** STORED DATA follows **

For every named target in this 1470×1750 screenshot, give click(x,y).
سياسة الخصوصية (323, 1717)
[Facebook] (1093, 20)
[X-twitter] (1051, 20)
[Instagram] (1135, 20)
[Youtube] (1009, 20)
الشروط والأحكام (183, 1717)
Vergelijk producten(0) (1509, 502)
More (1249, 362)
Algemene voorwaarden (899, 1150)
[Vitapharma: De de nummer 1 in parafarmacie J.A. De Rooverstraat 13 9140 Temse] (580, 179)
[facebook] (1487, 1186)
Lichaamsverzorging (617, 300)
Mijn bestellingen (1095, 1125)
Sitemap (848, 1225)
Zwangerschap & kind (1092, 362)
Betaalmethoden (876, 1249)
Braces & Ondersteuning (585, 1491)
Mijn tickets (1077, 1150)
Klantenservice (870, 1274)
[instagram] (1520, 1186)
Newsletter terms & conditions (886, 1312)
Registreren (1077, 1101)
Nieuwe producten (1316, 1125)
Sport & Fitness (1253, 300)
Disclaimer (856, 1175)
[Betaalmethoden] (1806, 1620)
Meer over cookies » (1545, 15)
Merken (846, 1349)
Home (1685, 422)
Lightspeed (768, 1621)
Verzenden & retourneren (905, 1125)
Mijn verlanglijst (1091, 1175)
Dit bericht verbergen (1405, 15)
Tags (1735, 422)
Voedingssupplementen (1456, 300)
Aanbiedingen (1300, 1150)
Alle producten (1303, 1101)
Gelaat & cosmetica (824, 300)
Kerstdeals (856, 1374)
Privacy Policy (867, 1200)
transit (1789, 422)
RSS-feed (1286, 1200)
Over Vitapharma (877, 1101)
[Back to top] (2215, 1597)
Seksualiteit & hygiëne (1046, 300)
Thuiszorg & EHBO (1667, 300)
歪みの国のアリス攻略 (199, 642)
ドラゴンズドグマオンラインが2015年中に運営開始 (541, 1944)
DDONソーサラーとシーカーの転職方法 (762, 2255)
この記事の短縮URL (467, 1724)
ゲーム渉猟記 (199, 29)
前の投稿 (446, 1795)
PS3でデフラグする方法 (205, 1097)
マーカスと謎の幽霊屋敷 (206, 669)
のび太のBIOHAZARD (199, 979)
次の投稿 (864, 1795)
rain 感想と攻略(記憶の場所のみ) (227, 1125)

** End of STORED DATA **

- INSTRUCTIONS TO FOLLOW: What you return must match the records above exactly, line for line.

- SOLUTION TO THIS TASK:
For every named target in this 1470×1750 screenshot, give click(x,y).
سياسة الخصوصية (323, 1717)
[Facebook] (1093, 20)
[X-twitter] (1051, 20)
[Instagram] (1135, 20)
[Youtube] (1009, 20)
الشروط والأحكام (183, 1717)
Vergelijk producten(0) (1509, 502)
More (1249, 362)
Algemene voorwaarden (899, 1150)
[Vitapharma: De de nummer 1 in parafarmacie J.A. De Rooverstraat 13 9140 Temse] (580, 179)
[facebook] (1487, 1186)
Lichaamsverzorging (617, 300)
Mijn bestellingen (1095, 1125)
Sitemap (848, 1225)
Zwangerschap & kind (1092, 362)
Betaalmethoden (876, 1249)
Braces & Ondersteuning (585, 1491)
Mijn tickets (1077, 1150)
Klantenservice (870, 1274)
[instagram] (1520, 1186)
Newsletter terms & conditions (886, 1312)
Registreren (1077, 1101)
Nieuwe producten (1316, 1125)
Sport & Fitness (1253, 300)
Disclaimer (856, 1175)
[Betaalmethoden] (1806, 1620)
Meer over cookies » (1545, 15)
Merken (846, 1349)
Home (1685, 422)
Lightspeed (768, 1621)
Verzenden & retourneren (905, 1125)
Mijn verlanglijst (1091, 1175)
Dit bericht verbergen (1405, 15)
Tags (1735, 422)
Voedingssupplementen (1456, 300)
Aanbiedingen (1300, 1150)
Alle producten (1303, 1101)
Gelaat & cosmetica (824, 300)
Kerstdeals (856, 1374)
Privacy Policy (867, 1200)
transit (1789, 422)
RSS-feed (1286, 1200)
Over Vitapharma (877, 1101)
[Back to top] (2215, 1597)
Seksualiteit & hygiëne (1046, 300)
Thuiszorg & EHBO (1667, 300)
歪みの国のアリス攻略 (199, 642)
ドラゴンズドグマオンラインが2015年中に運営開始 (541, 1944)
DDONソーサラーとシーカーの転職方法 (762, 2255)
この記事の短縮URL (467, 1724)
ゲーム渉猟記 (199, 29)
前の投稿 (446, 1795)
PS3でデフラグする方法 (205, 1097)
マーカスと謎の幽霊屋敷 (206, 669)
のび太のBIOHAZARD (199, 979)
次の投稿 (864, 1795)
rain 感想と攻略(記憶の場所のみ) (227, 1125)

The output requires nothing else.